(EXERCISE MATERIALS begins)
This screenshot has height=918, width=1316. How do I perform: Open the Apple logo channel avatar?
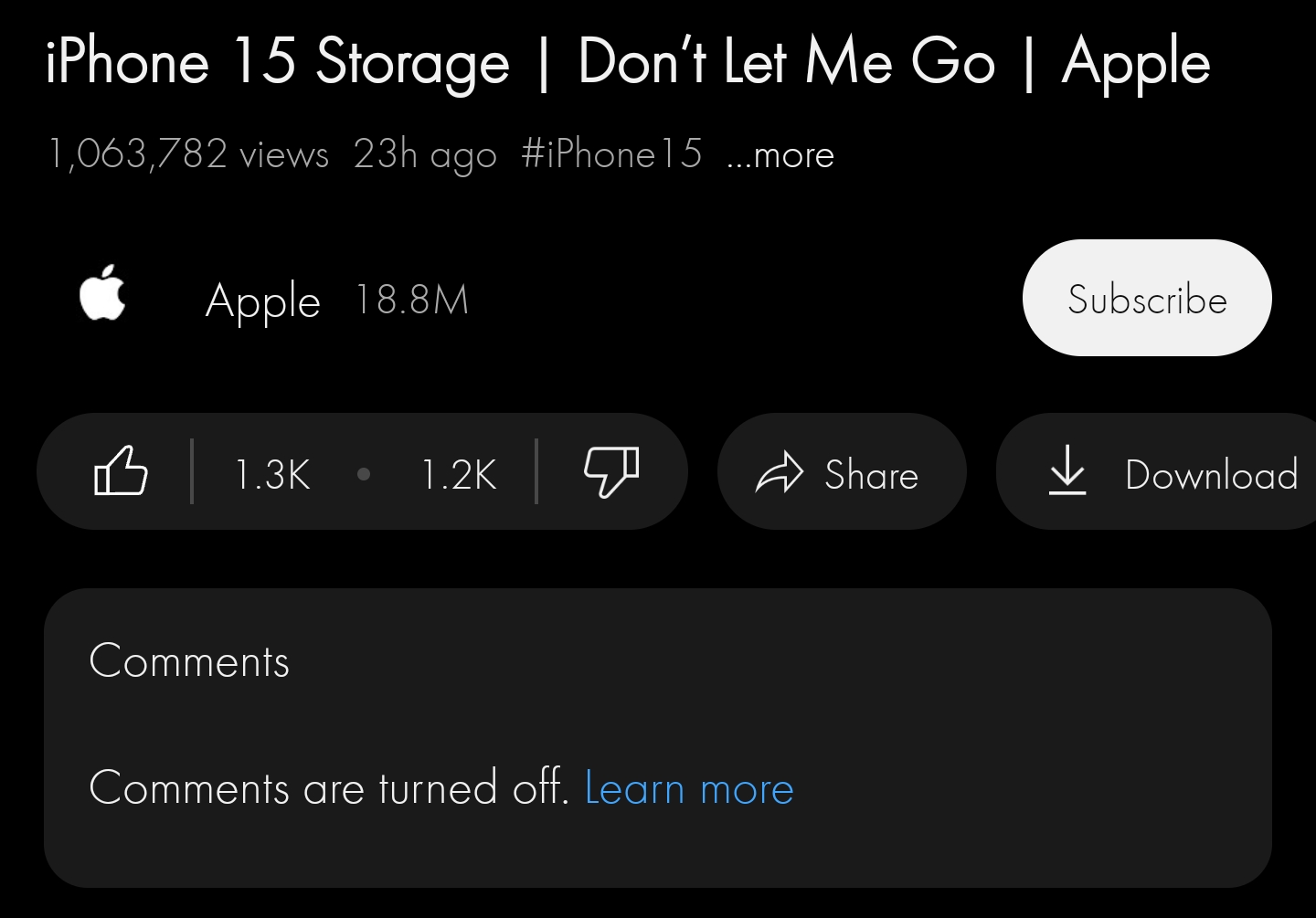(x=102, y=294)
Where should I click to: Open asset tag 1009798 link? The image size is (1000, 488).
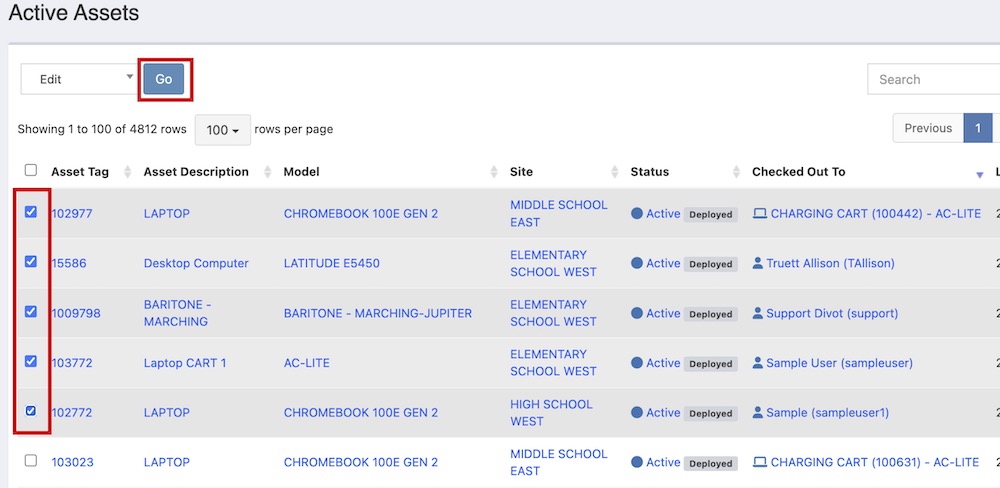coord(76,313)
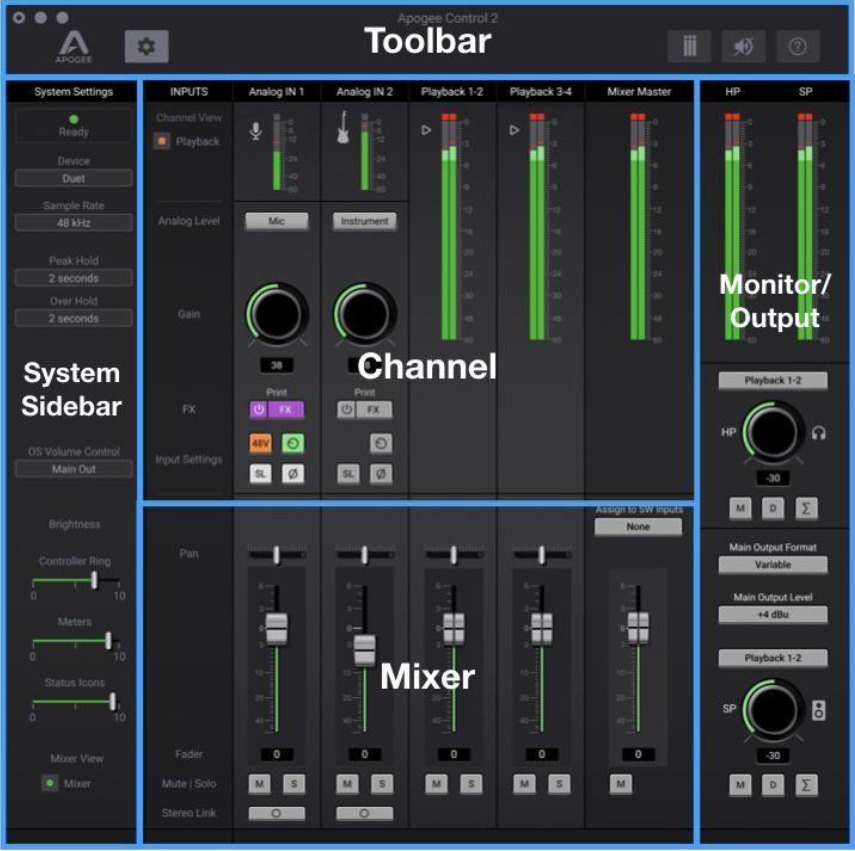The width and height of the screenshot is (855, 851).
Task: Open the Sample Rate 48 kHz dropdown
Action: (74, 224)
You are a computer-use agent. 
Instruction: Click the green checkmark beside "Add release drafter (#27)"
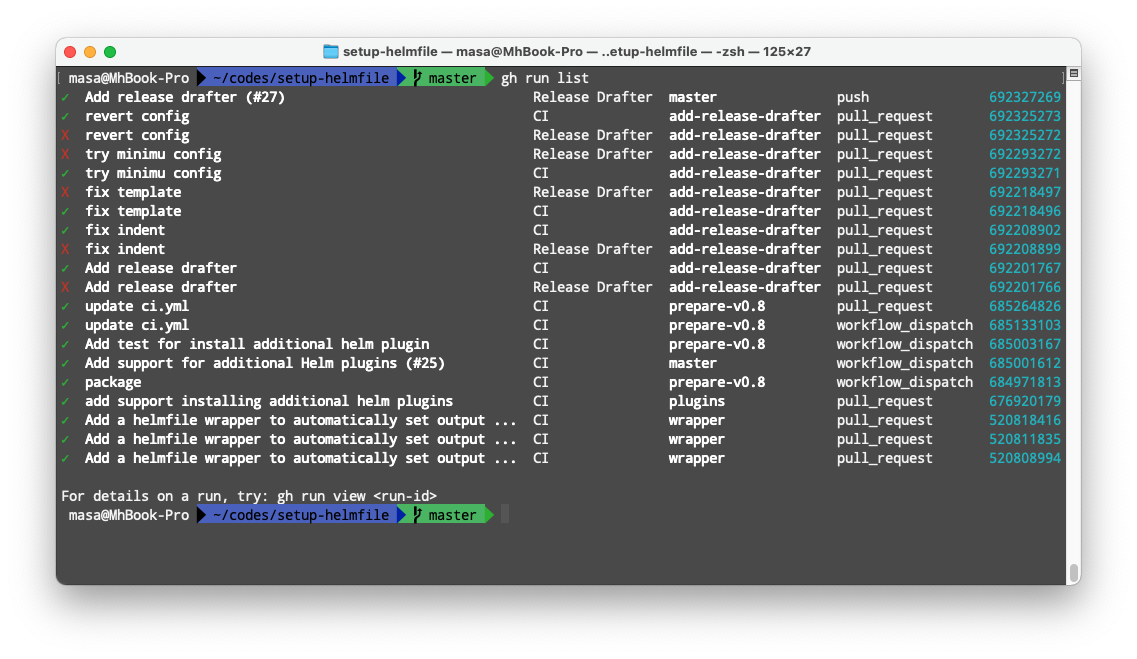click(x=67, y=97)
(EXERCISE MATERIALS ends)
TASK: Would you set down the records above once more, exactly, with the pictures removed?

TASK SOLUTION:
This screenshot has height=918, width=1316. How do I perform: Open the Apple logo channel avatar?
(x=102, y=294)
Where should I click to: Open asset tag 1009798 link? The image size is (1000, 488).
coord(76,313)
The width and height of the screenshot is (855, 851).
Task: Open the Sample Rate 48 kHz dropdown
Action: (74, 224)
You are a computer-use agent. 
Instruction: Click the green checkmark beside "Add release drafter (#27)"
click(x=67, y=97)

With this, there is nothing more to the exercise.